La stimulation du cortex moteur (cortex moteur primaire, cortex prémoteur et l’aire motrice supplémentaire) et des aires visuelles (frontale et supplémentaire) provoque des mouvements qu’on peut cartographier de trois façon différente. Ce sont les suivantes (dans l’ordre décroissant de pregnance) :

  • la somatotopie musculaire (représentation classique de l’homonculus de Penfield),

  • le type de mouvement (sur stimulation corticale plus longue). Chez le singe : fermer la main en préhension en la portant à la bouche et ouvrir la bouche, étendre la main ouverte loin du corps comme en préparation de la saisie d’un objet ; ramener la main vers soi jusqu’à une région devant la poitrine tout en positionnant les doigts comme pour manipuler un objet ; froncer les muscles de la face tout en tournant brusquement la tête d’un côté et en projettant son bras vers le haut, comme pour protéger la face d’un impact imminent ; et mouvoir les 4 membres comme pour sauter, grimper ou s’engager dans d’autres mouvements de locomotion complexes

  • la position dans l’espace qui est la cible du mouvement – c’est pour la main que cette cartographie est la plus claire

Le cortex code plusieurs cartographies.
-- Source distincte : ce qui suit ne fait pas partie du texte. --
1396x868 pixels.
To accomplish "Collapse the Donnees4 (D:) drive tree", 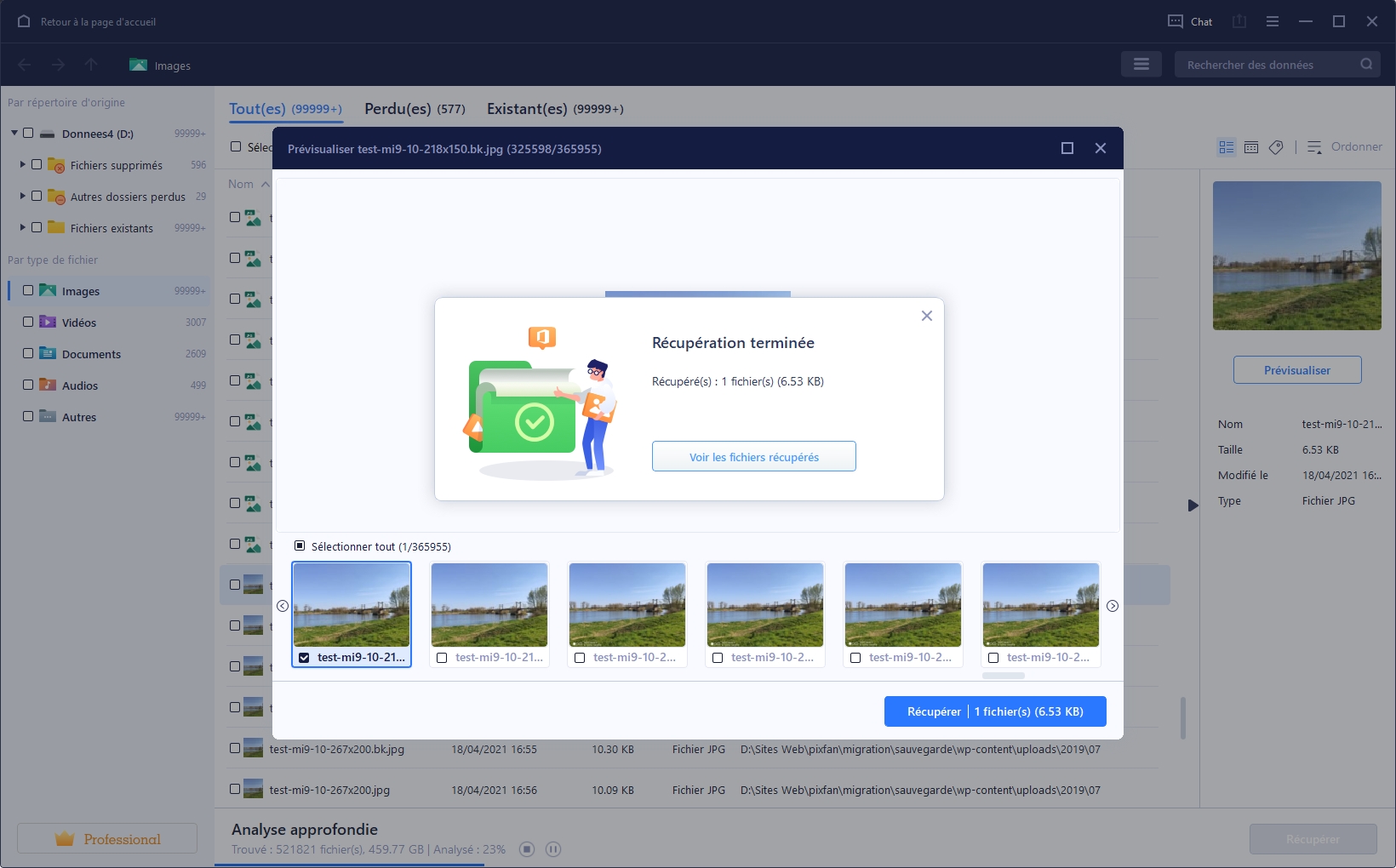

Un désordre local a des conséquences dans ces trois dimensions.

Les catégories d’actions du singe choisies par Graziano sont :

  1. mouvements de la main à la bouche,
  2. manipulation d’objets dans l’espace central,
  3. geste d’atteinte pour saisir,
  4. mouvements défensifs (incluant à la fois le retrait du bras et les mouvements défensifs faciaux),
  5. mastication,
  6. agrippement de la main vers le bas,
  7. déplacements exploratoires du regard,
  8. mouvements complexes de locomotion tels que grimper.

Les 12 parties du corps du singe retenues par Graziano sont :

  1. Langue
  2. Lèvres
  3. Machoires
  4. Haut du visage
  5. Yeux
  6. Cou
  7. Main
  8. Bras
  9. Torse
  10. Queue
  11. Jambe
  12. Pied

En psychomotricité, on peut s’intéresser à :

  • la variation de performance de la motricité manuelle dans les différents types d’activités psychomotrices retenues par Graziano, ou les différents secteurs de l’espace,
  • la variation de performance selon l’implication d’un segment corporel (gérée par dans la zone appelée cortex moteur primaire) ou de plusieurs (gérée dans la zone appelée cortex prémoteur, qui implique souvent la musculature axiale) – rq. il n’y a pas, selon Graziano, de hiérarchie entre cortex moteur primaire et cortex prémoteur, mais une fonction différente [on peut imaginer que le prémoteur module le moteur primaire, ou le coordonne puisque les cellules pyramidales sont plus petites]
    Ex. dans le cortex « prémoteur » : Les gestes d’atteinte impliquent la main, le bras, le torse. Grimper implique le cou et le torse qui connectent tête, bras et jambes. La main à la bouche implique le cou.

 

Noter aussi que, chez le singe,  l’aire motrice des mâchoires recouvre celle des lèvres qui recouvre celle de la langue.